*** Opening GIVEN RECORDS ***
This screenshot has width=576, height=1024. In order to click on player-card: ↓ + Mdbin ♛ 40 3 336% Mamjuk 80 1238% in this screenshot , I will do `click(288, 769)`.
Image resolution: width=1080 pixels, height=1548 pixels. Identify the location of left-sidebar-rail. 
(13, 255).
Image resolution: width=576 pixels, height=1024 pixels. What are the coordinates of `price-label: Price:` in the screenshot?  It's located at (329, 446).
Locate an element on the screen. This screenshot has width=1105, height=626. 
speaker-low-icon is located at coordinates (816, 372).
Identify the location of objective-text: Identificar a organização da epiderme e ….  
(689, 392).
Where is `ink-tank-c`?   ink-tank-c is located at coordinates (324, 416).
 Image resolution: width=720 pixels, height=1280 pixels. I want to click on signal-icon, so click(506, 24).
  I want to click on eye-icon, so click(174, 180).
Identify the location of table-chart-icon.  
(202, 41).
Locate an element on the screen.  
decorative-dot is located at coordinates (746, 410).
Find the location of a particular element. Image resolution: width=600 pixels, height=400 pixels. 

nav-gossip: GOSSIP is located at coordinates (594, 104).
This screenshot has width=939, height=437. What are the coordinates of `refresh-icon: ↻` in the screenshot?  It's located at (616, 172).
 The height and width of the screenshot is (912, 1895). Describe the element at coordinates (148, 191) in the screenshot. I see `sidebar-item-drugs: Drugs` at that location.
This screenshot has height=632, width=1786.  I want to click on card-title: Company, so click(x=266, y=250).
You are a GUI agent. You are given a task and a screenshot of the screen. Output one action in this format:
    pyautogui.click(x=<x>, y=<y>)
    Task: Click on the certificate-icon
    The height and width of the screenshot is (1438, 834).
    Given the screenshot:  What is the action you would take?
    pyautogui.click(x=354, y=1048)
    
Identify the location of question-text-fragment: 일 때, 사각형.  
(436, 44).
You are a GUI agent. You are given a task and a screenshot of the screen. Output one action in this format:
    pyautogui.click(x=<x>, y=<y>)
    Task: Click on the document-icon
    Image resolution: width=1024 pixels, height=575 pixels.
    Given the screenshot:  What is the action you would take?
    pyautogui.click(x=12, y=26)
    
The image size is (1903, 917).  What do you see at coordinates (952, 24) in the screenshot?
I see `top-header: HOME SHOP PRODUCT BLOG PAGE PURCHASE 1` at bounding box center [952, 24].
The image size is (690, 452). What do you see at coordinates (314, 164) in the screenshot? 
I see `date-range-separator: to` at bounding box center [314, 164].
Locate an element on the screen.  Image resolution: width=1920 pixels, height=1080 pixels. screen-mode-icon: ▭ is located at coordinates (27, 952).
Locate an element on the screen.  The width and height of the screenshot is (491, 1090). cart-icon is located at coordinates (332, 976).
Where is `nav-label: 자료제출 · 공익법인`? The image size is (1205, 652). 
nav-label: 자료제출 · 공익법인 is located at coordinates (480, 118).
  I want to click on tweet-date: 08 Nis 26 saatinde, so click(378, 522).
*** Closing GIVEN RECORDS ***
[WHAT IS NEEDED]: Can you write out, word for word, the material from its first line through the line containing "(689, 392)."?

[FINISHED EXERCISE]:
This screenshot has width=576, height=1024. In order to click on player-card: ↓ + Mdbin ♛ 40 3 336% Mamjuk 80 1238% in this screenshot , I will do `click(288, 769)`.
Image resolution: width=1080 pixels, height=1548 pixels. Identify the location of left-sidebar-rail. 
(13, 255).
Image resolution: width=576 pixels, height=1024 pixels. What are the coordinates of `price-label: Price:` in the screenshot?  It's located at (329, 446).
Locate an element on the screen. This screenshot has width=1105, height=626. 
speaker-low-icon is located at coordinates (816, 372).
Identify the location of objective-text: Identificar a organização da epiderme e ….  
(689, 392).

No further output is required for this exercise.